### Required work
Starting at the line with "RED (289, 2317)" and going on through the line with "Nous contacter (672, 2072)", reproduce each line in the records below exactly and nothing more.

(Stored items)
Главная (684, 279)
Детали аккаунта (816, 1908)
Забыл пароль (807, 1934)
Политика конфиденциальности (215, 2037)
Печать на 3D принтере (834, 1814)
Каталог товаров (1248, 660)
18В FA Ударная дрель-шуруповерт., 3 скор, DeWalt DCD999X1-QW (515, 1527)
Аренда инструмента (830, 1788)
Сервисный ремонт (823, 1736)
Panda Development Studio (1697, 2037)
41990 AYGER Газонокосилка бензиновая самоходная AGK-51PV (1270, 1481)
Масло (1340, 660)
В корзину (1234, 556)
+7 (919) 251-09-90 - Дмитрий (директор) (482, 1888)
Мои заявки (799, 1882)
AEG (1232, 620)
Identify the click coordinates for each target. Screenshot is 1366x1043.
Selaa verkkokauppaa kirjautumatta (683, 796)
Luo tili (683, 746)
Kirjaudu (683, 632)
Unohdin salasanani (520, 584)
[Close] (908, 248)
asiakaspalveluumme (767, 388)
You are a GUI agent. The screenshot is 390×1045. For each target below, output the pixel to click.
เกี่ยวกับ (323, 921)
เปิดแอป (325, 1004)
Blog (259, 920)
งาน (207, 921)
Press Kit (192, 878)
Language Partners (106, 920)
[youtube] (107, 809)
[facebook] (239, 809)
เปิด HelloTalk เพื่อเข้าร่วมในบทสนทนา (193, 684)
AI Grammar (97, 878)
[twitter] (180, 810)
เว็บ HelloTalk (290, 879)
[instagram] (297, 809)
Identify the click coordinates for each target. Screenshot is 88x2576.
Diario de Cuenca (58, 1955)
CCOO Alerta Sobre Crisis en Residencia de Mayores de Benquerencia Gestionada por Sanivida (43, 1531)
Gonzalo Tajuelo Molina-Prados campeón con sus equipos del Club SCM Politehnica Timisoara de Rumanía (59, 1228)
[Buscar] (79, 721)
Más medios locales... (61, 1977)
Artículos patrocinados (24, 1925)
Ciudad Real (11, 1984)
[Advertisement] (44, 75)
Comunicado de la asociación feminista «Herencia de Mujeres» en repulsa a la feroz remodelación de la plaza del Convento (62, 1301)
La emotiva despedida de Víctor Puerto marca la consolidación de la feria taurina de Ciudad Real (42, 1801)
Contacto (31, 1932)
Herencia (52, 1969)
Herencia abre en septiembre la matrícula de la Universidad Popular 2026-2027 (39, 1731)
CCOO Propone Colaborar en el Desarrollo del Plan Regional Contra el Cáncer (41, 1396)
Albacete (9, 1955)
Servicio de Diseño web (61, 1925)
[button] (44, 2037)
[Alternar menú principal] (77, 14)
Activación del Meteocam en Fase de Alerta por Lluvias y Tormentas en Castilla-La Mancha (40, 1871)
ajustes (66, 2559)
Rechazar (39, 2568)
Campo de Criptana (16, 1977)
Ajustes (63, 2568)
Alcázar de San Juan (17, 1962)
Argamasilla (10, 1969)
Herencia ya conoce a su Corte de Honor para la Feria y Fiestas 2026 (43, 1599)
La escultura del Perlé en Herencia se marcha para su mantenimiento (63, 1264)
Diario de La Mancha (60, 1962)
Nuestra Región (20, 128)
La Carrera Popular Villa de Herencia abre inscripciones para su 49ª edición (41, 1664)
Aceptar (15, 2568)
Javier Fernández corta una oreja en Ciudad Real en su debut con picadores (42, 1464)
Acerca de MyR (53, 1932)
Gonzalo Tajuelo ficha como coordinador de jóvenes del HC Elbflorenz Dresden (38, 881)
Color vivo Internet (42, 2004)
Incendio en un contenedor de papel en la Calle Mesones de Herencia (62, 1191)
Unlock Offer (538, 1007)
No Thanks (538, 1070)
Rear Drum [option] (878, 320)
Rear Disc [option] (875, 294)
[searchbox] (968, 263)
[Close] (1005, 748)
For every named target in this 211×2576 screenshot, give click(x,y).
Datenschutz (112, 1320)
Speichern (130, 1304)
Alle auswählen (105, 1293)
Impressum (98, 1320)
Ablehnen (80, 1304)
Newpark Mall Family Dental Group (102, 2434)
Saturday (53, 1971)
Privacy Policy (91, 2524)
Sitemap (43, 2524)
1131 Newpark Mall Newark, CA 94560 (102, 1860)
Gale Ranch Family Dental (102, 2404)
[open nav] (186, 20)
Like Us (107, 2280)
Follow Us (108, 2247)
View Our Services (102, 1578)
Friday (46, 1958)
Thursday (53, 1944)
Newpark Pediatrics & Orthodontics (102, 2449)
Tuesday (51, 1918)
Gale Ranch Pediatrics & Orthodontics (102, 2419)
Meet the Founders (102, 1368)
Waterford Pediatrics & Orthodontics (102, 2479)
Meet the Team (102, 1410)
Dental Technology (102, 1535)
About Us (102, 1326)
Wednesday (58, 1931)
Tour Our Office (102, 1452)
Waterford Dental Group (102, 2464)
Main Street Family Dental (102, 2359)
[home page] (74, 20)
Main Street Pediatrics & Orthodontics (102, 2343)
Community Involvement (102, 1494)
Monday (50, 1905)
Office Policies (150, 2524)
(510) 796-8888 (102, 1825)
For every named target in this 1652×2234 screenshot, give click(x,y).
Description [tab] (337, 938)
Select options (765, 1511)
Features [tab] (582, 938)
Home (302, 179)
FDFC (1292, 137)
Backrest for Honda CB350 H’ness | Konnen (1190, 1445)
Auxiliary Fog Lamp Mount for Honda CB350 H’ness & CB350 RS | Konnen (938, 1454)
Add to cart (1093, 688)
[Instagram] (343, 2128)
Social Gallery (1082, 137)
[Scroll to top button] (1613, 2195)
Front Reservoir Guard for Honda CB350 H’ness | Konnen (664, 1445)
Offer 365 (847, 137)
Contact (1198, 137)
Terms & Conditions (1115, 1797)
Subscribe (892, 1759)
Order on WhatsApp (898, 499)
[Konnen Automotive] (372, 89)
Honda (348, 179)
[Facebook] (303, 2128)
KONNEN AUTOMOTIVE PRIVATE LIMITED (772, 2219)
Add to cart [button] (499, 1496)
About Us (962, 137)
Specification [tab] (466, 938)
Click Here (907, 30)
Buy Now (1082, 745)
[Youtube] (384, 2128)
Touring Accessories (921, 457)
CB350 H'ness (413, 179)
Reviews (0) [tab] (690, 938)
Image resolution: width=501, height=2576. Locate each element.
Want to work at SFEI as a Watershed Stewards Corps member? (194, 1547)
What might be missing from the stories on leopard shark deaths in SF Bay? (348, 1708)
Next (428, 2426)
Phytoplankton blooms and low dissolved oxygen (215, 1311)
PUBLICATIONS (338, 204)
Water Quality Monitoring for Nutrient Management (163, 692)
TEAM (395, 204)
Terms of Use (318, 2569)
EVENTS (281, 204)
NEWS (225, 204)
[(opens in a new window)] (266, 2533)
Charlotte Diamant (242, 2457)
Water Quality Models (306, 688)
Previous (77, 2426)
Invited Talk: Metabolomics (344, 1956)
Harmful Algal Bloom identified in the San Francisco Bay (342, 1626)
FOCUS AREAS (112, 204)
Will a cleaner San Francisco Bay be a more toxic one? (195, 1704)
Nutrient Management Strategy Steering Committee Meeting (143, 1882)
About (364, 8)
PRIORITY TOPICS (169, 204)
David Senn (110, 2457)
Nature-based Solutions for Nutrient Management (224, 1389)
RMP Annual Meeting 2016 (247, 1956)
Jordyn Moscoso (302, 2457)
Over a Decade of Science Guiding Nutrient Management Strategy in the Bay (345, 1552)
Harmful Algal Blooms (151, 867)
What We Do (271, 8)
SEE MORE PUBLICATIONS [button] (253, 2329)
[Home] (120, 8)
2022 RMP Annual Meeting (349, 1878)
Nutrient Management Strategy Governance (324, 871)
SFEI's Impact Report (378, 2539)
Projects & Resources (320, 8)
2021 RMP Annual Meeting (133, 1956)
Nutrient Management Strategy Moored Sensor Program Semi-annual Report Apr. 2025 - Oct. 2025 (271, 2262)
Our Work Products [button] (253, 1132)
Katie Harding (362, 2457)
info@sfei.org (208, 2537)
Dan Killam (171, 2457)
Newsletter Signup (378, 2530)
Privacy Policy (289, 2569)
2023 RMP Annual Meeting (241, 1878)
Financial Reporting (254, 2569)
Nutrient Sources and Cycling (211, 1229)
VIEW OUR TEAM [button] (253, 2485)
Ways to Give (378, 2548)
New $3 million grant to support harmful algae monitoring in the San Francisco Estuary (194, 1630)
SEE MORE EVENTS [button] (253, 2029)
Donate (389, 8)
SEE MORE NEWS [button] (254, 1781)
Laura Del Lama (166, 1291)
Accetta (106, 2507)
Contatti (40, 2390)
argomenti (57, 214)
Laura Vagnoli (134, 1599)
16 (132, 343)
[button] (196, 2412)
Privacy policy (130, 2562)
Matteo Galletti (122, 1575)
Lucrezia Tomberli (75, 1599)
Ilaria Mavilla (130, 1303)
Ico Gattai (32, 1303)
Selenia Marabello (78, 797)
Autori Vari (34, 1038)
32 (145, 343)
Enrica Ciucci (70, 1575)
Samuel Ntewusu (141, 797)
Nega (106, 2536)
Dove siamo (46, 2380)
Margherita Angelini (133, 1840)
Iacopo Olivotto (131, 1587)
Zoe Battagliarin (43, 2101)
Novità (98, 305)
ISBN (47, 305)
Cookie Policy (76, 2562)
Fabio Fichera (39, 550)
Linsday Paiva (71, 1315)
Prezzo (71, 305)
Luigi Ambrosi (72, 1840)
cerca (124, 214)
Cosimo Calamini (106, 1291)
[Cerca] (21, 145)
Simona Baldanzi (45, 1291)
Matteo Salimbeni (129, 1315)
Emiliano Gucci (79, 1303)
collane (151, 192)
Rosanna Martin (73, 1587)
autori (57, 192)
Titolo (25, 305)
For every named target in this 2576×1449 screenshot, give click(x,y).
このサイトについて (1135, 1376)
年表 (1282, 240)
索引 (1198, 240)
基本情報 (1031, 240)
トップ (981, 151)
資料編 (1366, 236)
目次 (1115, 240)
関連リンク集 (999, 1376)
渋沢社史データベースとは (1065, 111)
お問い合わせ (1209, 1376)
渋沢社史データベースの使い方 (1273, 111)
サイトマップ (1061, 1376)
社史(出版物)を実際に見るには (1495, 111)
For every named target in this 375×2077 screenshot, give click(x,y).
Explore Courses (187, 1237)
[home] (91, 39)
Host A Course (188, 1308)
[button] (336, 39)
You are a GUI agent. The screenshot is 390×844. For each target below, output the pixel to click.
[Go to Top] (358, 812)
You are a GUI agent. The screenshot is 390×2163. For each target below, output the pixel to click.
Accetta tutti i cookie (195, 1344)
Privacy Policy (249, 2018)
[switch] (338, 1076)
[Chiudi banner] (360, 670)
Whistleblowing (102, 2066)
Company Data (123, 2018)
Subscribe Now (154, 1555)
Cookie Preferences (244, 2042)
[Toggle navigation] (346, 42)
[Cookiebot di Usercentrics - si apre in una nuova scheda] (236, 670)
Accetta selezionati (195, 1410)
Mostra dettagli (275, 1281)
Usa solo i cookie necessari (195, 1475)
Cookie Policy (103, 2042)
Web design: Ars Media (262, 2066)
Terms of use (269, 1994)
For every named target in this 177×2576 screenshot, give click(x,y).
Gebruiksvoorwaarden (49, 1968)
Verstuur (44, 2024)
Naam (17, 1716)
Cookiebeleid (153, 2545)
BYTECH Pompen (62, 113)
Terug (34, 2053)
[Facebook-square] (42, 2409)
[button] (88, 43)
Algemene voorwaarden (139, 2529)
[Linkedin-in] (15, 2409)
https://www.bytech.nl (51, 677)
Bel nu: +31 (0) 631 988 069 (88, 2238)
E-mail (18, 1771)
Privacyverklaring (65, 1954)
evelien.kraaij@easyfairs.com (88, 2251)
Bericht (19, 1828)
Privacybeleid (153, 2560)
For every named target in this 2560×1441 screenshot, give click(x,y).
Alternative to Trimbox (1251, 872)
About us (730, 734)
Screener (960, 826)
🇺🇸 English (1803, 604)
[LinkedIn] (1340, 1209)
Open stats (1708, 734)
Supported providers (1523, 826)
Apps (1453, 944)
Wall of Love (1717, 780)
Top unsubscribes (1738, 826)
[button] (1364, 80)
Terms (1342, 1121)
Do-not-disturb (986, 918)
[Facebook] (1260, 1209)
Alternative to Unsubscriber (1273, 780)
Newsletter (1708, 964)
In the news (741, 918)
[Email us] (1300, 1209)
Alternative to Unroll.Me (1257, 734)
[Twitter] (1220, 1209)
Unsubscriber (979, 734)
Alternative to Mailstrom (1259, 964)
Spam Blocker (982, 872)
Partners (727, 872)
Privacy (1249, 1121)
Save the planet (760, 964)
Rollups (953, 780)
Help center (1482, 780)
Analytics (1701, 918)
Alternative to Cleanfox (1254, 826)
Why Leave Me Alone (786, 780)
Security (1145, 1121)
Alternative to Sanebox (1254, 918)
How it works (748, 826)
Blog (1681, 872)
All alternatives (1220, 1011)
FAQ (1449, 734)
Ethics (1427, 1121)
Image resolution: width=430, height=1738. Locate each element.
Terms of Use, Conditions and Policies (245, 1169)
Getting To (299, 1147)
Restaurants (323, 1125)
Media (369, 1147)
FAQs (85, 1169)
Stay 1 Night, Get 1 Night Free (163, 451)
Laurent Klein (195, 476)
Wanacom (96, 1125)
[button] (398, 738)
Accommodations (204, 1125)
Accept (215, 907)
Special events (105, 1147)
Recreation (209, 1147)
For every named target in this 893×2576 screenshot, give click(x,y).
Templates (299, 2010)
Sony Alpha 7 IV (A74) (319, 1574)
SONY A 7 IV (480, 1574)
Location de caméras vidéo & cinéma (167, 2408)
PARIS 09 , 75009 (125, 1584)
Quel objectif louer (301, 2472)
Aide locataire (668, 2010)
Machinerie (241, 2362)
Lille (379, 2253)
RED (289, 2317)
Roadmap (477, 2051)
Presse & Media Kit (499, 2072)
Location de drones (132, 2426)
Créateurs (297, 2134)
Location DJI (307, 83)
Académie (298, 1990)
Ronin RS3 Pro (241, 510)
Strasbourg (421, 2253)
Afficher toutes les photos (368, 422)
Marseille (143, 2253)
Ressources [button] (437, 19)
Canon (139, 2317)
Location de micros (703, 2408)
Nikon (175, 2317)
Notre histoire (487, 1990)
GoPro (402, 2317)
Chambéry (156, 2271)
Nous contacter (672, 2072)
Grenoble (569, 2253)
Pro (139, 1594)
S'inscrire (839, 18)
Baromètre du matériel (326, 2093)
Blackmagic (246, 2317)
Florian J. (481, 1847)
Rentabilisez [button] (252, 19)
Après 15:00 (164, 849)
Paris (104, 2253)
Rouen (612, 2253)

### Reply to the exercise
RED (289, 2317)
Roadmap (477, 2051)
Presse & Media Kit (499, 2072)
Location de drones (132, 2426)
Créateurs (297, 2134)
Location DJI (307, 83)
Académie (298, 1990)
Ronin RS3 Pro (241, 510)
Strasbourg (421, 2253)
Afficher toutes les photos (368, 422)
Marseille (143, 2253)
Ressources [button] (437, 19)
Canon (139, 2317)
Location de micros (703, 2408)
Nikon (175, 2317)
Notre histoire (487, 1990)
GoPro (402, 2317)
Chambéry (156, 2271)
Nous contacter (672, 2072)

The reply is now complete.